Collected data
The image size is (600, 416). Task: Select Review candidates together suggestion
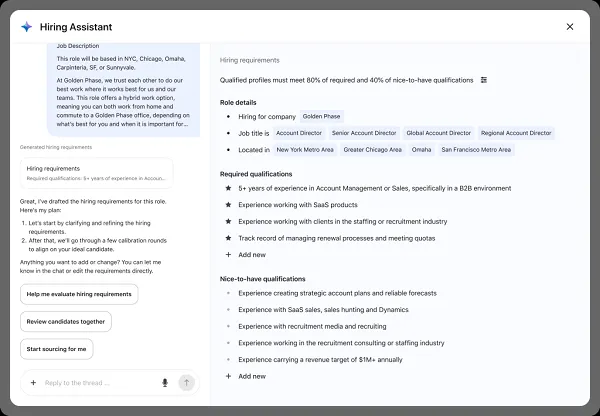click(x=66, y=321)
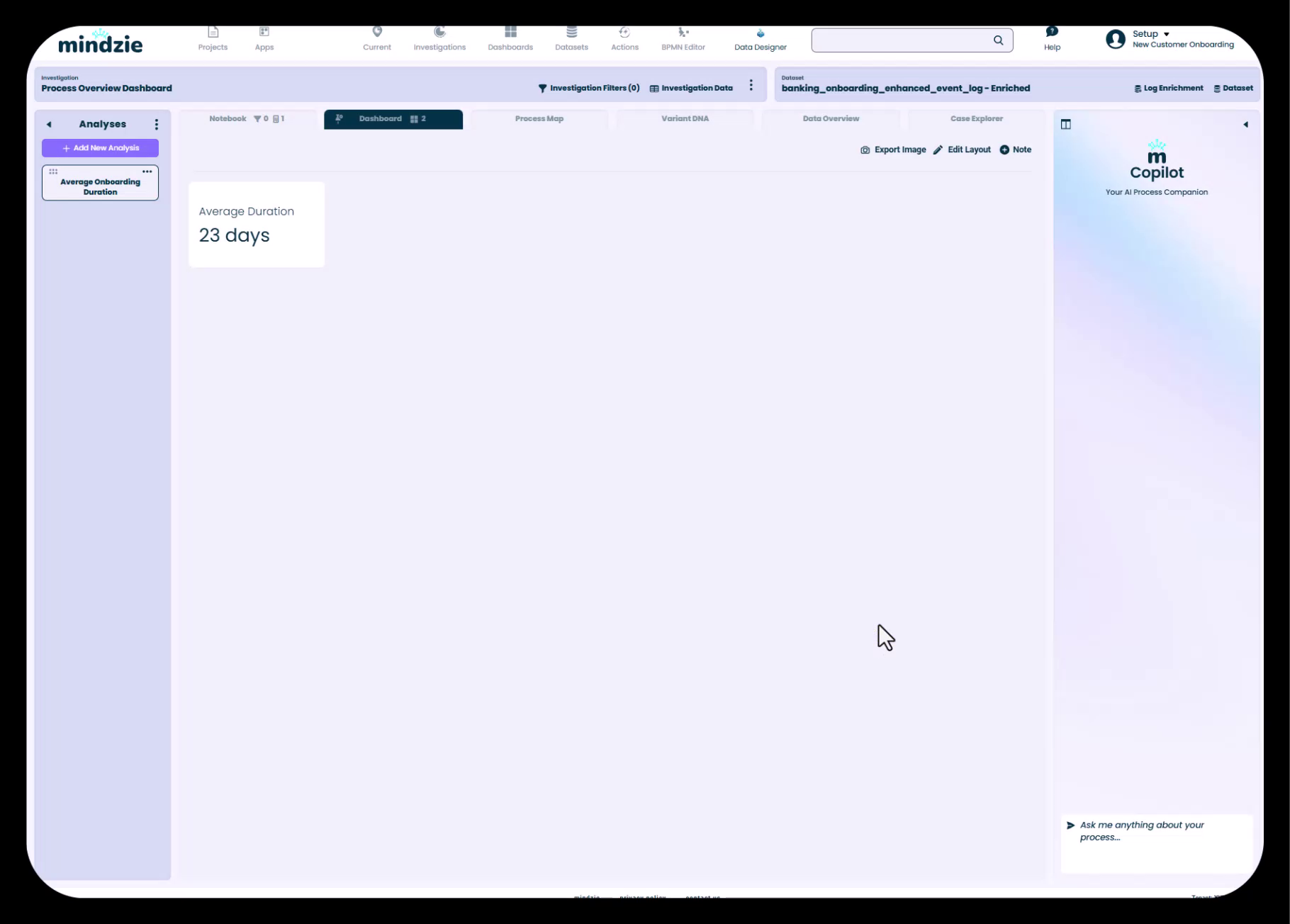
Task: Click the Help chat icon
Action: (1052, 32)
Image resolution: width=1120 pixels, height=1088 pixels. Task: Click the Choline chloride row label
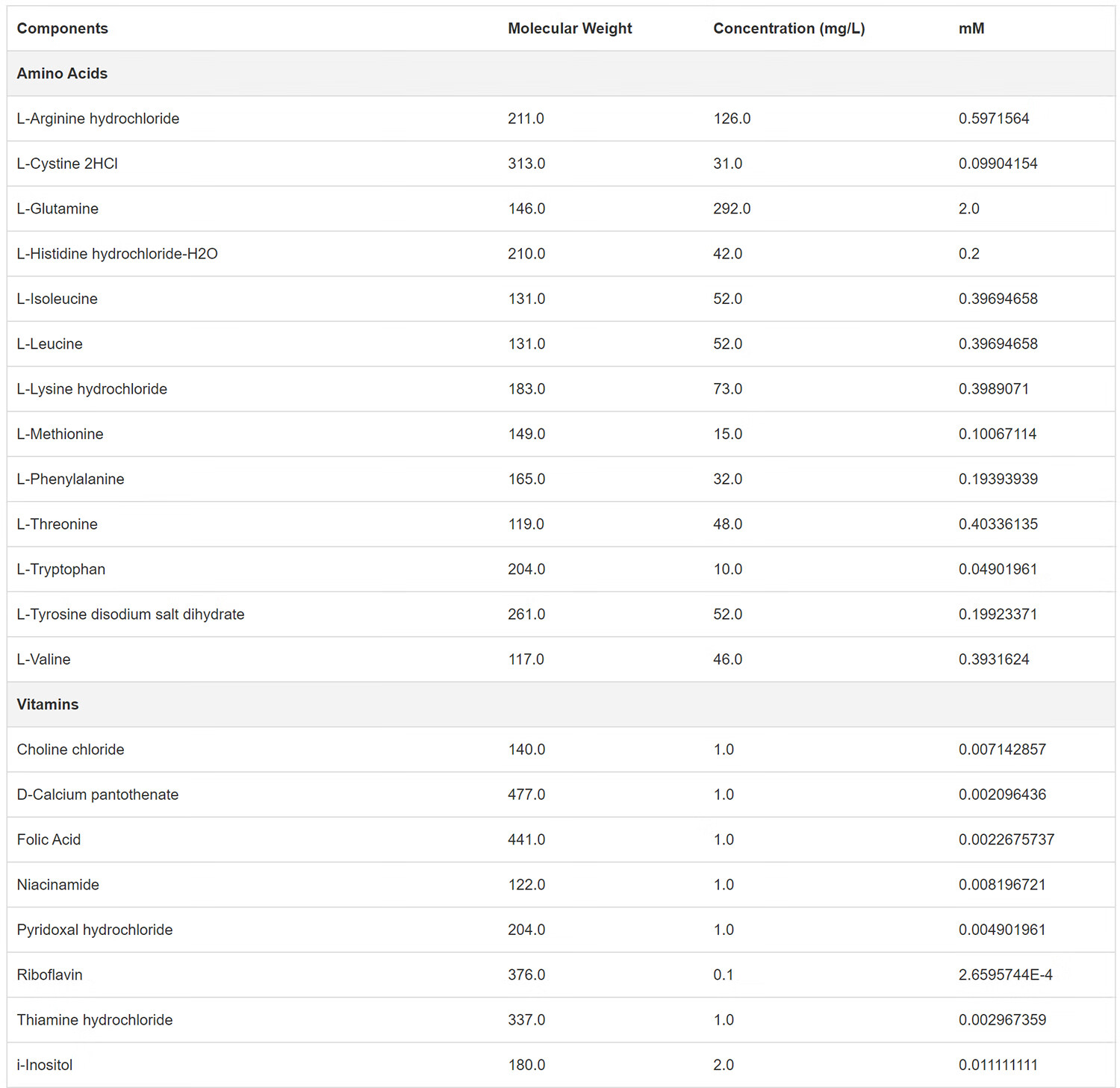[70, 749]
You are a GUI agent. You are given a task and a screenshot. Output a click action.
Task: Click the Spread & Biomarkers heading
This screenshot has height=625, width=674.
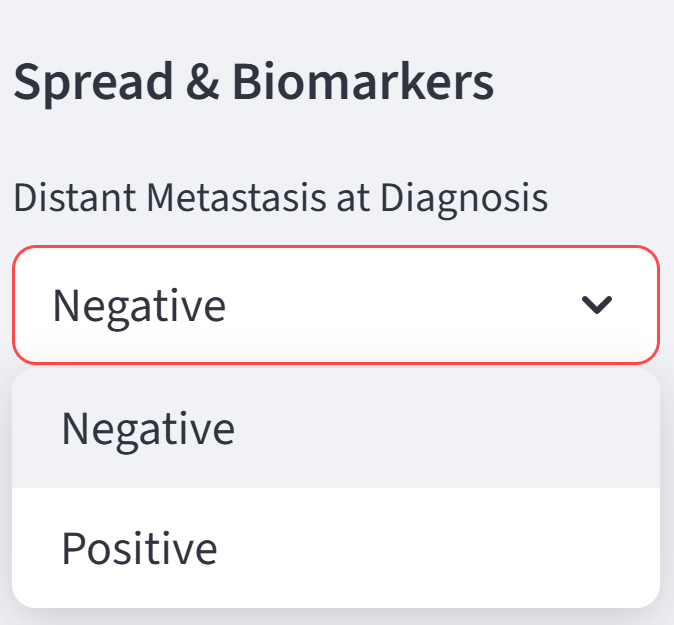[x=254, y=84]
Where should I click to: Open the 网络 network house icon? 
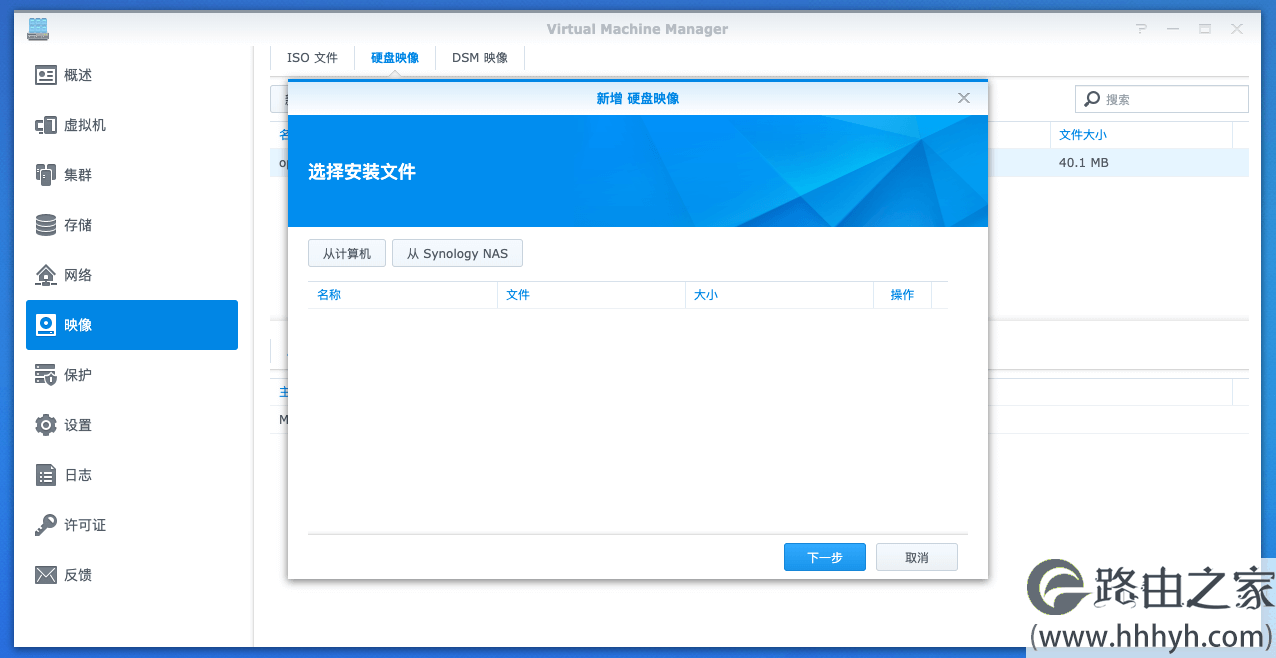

### WORK REQUIRED:
Omit all pictures and repeat the rest of the records verbatim.

### SOLVED PROBLEM:
The image size is (600, 416). Task: Select Review candidates together suggestion
click(x=66, y=321)
Task: Click the Help chat icon
Action: (1052, 32)
Image resolution: width=1120 pixels, height=1088 pixels. Task: Click the Choline chloride row label
[70, 749]
You are a GUI agent. You are given a task and a screenshot. Output a click action.
Task: Click the Spread & Biomarkers heading
This screenshot has height=625, width=674.
[x=254, y=84]
Where should I click to: Open the 网络 network house icon? 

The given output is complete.